> **EXCERPT**:
******
The Collector: John Newbury’s typewriter ribbon tins went from being gift boxes for flies to an obsession in their own right
Long before the advent of word processors and personal computers, the invention of the typewriter revolutionized the work world.
The first machines came on the market in 1874 and featured ink ribbons that needed regular replacement. To keep the ribbons from drying out, they were packed in small tin cans.
Chewelah resident John Newbury owns the second most prestigious collection of those tins in North America.
“I’m a fly tyer,” he said. “I had a couple of ribbon tins and I wanted to find more to put flies in for Christmas gifts.”
He found more. A lot more. His collection now includes more than 1,550 tins.
And Newbury is more than just a “fly tyer.” In 2007, he became the first person inducted into the Washington State Fly Tying Hall of Fame.
In 2009, he was presented with the Buz Buszek Memorial Award, the highest honor a fly tyer can receive, for his significant contributions to the art of fly tying. That same year, he began collecting typewriter ribbon tins.
“A friend told me they were on eBay,” Newbury said. “I hadn’t been on eBay, but I saw cool tins I’d never seen before. I liked the graphics on them.”
Newbury’s teaching career had ended in the late 1980s when he was diagnosed with rapid onset dystonia, a symptom of Parkinson’s disease. The progressive neurological disease makes speech difficult and has made it impossible for him to fish or tie flies like he once did. However, it did not impede him from amassing a vast collection.
On eBay, he came across Hoby Van Deusen, a collector and curator of vintage typewriter ribbon tins.
“The guy who had the No. 1 collection in the world died, and Hoby had bought several hundred of his tins,” Newbury said. “He kept the ones he didn’t have in his collection and sold the rest on eBay.”
Newbury acquired many of those, and once the collecting bug had bitten, he often bought 200-300 at a time on the auction site.
“I’m rather eccentric and tend to be obsessive but not compulsive,” Newbury said. “But if 10 is good, 100 is better!”
For him, the delight is beating out other collectors on online auctions to acquire rare tins, like a red and yellow Service Woodstock Preferred tin from 1925-1929.
“There’s only eight in the world, and I have one!” he said.
Ribbon tins were in production (with a break during World War II to conserve metal) from the 1880s through the 1960s when they were replaced with cardboard and plastic packaging.
******
Could you extend the article about John Newbury's typewriter ribbon tin collection, picking up right after its last sentence?
******
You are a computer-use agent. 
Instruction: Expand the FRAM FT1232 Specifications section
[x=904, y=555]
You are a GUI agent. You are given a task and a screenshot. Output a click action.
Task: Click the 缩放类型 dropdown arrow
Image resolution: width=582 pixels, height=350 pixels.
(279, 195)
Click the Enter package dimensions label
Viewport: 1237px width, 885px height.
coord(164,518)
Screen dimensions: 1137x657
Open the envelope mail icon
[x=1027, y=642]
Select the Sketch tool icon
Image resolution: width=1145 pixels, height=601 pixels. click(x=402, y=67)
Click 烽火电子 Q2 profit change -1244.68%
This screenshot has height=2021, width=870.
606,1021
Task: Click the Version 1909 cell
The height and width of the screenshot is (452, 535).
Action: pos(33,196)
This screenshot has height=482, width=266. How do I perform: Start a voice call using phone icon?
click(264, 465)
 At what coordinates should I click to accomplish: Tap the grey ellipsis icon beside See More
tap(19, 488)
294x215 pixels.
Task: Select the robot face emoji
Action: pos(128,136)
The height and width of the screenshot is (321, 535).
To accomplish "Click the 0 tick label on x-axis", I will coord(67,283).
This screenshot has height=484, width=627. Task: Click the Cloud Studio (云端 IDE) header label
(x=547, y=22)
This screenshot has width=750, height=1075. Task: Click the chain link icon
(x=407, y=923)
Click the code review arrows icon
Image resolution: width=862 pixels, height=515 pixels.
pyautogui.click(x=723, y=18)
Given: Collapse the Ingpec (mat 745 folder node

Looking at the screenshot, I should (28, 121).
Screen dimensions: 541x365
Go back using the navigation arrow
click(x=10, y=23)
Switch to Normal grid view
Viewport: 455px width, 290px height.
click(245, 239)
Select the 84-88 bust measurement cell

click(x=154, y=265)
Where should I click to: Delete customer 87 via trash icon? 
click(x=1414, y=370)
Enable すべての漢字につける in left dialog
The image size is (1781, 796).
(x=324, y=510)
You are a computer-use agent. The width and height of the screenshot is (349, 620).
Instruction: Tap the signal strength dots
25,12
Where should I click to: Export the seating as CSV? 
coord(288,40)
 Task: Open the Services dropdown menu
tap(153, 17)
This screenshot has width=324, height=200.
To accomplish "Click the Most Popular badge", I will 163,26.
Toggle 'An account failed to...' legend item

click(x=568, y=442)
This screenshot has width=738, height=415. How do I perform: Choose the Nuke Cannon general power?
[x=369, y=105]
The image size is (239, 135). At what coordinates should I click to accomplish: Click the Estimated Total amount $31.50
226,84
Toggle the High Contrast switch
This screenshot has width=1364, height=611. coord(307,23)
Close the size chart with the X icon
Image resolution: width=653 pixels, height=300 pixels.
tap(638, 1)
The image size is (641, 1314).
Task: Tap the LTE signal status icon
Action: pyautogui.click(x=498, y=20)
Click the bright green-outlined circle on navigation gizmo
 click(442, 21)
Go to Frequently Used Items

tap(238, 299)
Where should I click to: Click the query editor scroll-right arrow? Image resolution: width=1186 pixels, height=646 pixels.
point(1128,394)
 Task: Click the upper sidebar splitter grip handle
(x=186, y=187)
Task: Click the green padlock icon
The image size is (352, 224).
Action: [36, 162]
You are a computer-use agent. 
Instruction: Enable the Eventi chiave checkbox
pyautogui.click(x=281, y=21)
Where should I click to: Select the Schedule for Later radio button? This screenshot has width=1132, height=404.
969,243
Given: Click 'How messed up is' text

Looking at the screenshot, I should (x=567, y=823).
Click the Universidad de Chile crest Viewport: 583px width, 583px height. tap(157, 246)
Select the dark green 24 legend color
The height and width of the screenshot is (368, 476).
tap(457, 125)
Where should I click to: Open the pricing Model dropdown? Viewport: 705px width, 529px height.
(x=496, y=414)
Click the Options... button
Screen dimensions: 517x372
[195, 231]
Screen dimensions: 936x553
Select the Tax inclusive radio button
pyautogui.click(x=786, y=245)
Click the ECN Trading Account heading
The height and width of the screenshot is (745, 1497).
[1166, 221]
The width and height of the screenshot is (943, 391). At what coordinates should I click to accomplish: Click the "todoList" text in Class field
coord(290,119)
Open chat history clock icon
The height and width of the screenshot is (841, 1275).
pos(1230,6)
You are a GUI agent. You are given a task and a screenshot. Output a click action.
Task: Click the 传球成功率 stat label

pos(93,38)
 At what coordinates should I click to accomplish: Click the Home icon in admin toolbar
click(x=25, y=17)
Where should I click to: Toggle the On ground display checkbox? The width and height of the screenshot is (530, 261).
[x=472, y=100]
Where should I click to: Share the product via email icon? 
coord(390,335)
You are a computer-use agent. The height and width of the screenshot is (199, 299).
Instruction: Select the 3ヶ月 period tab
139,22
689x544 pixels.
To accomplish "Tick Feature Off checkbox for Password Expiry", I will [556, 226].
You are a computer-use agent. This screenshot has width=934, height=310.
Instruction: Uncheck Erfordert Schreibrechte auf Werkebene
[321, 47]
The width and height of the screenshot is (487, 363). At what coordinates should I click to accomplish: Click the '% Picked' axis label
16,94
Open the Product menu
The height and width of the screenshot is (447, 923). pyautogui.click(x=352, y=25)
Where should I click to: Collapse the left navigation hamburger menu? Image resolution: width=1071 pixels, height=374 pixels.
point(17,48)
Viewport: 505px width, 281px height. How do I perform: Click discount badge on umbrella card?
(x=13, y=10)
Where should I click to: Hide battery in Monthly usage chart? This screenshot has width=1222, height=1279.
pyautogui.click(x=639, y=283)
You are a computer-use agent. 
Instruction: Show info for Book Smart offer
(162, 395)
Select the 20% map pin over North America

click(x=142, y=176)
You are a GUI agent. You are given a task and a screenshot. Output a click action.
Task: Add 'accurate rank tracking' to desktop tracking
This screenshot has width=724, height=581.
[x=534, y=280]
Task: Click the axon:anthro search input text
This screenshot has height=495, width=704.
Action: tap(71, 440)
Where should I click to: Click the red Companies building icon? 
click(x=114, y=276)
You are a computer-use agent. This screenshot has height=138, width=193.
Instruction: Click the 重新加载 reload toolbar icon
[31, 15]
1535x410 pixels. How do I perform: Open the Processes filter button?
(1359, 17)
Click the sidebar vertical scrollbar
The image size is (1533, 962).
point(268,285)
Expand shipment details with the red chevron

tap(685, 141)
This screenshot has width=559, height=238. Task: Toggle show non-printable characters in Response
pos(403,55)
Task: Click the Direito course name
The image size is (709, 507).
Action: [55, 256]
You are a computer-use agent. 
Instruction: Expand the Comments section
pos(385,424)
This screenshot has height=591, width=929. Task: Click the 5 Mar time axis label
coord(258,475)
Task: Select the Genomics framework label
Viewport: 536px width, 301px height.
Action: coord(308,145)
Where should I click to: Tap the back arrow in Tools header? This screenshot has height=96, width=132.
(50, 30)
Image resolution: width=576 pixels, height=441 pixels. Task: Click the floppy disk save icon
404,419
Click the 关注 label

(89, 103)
******
> **RESPONSE TO THE EXERCISE**:
Newbury’s collection dates from the late 1800s through the 1920s and is displayed in a wooden flat file cabinet he purchased from Madison Art Supply. The drawers slide out to reveal his colorful treasures.
His earliest tins are blocky in shape because they held ribbons that were 1 ½ inches wide – the standard width before 1895 when Underwood introduced a typewriter fitted for a ½-inch ribbon.
Those “tall” tins include brands like Cotton King, Cameo and Bulldog. Western Carbon Ribbon advertised “Smutless Ribbons and Carbon Paper” on their container.
Another drawer features tins from 1916-ish to the late 1920s, and unlike earlier containers that were square, oblong, and even triangular, these tins are round.
“This is my favorite drawer,” said Newbury. “I like the round ones the best.”
He removed a red Navajo tin featuring an arrowhead with a woman weaving at a loom on it.
“This is the only one like it in the world, and I own it,” he said. “That makes it sweet.”
Also rare – a Husky ribbon tin from the University of Washington bookstore, one of five known to exist.
Newbury explained vintage containers like these are hard to come by because so many of them were scrapped for metal during World War II. Manufacturers used cardboard during the war years.
His favorites reflect his love of the outdoors and hunting. He pointed out two tins which feature a man toting a rifle, heading toward a forest accompanied by his dog.
Newbury grinned and said, “Look where the gun is pointing.”
Sure enough, the two tins he’d placed next to them featured birds.
However, this collector is no longer on the hunt for typewriter ribbon tins.
“I ran out of room,” he said. “And you can’t collect them all. There will always be some you don’t have.”